If you have any money invested in a personal pension or stocks and shares ISA, you might be aware of bull and bear markets. You may on the other hand be blissfully oblivious. What is certain is that you’ll probably hear these terms used again and again by market analysts; especially in choppy markets.

Simply put, a bull market refers to a stock market on the rise. It is typified by a sustained increase in share prices such as we had between August 2011 and April 2015. In that period, the stock market rose by a whopping 40%!  Behind this sustained market performance was strong economic forecasting from the commentators and experts. The danger with bull markets is that people start believing that the phenomena would continue forever. For example, most investors looking back from April 2011 to April 2014 would have seen an amazing return on a typical equity based investment. Expecting this to continue, they may have decided to take a higher risk than they normally would only have their fingers burnt later.

A bear market on the other hand is one that is in decline with share prices falling for a sustained period, resulting in a downward trend. A recent example would be most of the last 12 months, where the FTSE 100 share index fell from 7089 in April 2015 to 5707 in February 2016. That’s a fall of nearly 20% in one year! In that period, most people would have seen their stocks and shares ISAs and personal pensions fall in value. Bear markets can be dangerous because bad news sells newspapers and bear markets are perfect for this. With headlines like “Market Armageddon” and “Stocks and Shares Meltdown”, many investors who are in it for the long term may see this, panic and go defensive, or worse still, cash out.

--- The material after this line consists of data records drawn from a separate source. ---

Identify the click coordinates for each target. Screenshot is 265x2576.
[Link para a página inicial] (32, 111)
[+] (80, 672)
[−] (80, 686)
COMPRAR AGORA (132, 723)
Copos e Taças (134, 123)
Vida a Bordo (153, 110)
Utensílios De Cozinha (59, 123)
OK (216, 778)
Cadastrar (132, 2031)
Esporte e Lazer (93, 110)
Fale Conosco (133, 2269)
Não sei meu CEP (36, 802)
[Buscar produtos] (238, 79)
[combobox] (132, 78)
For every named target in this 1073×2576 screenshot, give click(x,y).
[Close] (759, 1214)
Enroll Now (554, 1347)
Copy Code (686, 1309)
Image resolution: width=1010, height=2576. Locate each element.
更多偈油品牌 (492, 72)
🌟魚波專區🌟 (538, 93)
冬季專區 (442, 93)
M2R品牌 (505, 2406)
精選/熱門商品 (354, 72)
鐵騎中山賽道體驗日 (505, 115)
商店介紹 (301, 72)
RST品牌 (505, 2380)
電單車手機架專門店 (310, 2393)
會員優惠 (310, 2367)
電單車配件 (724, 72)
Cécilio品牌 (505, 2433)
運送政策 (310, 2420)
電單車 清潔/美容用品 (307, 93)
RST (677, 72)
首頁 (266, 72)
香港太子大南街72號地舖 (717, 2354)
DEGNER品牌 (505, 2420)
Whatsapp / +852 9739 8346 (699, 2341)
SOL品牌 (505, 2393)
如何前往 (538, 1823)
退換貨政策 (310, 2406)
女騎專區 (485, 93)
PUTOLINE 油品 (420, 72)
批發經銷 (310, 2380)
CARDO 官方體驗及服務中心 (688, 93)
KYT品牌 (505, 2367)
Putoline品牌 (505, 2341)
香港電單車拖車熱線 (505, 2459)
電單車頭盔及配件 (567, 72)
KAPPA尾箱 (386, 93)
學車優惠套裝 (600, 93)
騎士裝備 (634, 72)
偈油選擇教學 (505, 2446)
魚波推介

So what to do? In my opinion, one of the worst things you can do is to keep a daily eye on your investments. This causes stress, and as a passenger you may get frustrated as there isn’t much you can do about the rises and falls in your investments. Worse still, you may find yourself taking the wheel in the belief that you could do a better job yourself! Unless you are an expert with nothing else to do with your life, this could lead to disaster.

So what to do? Patience is key with any long term investment. If you’ve invested in tracker funds which typically mirror the markets, you’ll just have to wait and ride out the storm. My advice for those in trackers is to cash out when the market is high. This in itself can be difficult; for when you’re making money, the natural instinct is to hold on to make even more!

Managed funds work differently. In my opinion, market timing isn’t as important when your fund is being managed by a fund manager. Their job is to watch the markets, take advantage and buy value stocks in bear markets or to sell out of overpriced holdings in bull markets. There is of course a price premium in having your fund managed by an expert. Some would say, “What price peace of mind?£

Either way, your independent financial adviser’s job is to help you sift through the myriad of options out there aiming to find you a decent compromise between charges and performance. With the right team behind you, you could have a team of bulls and bears pulling in the right direction – wouldn’t that be nice?

Note: The value of investments and the income derived from them can fall as well as rise.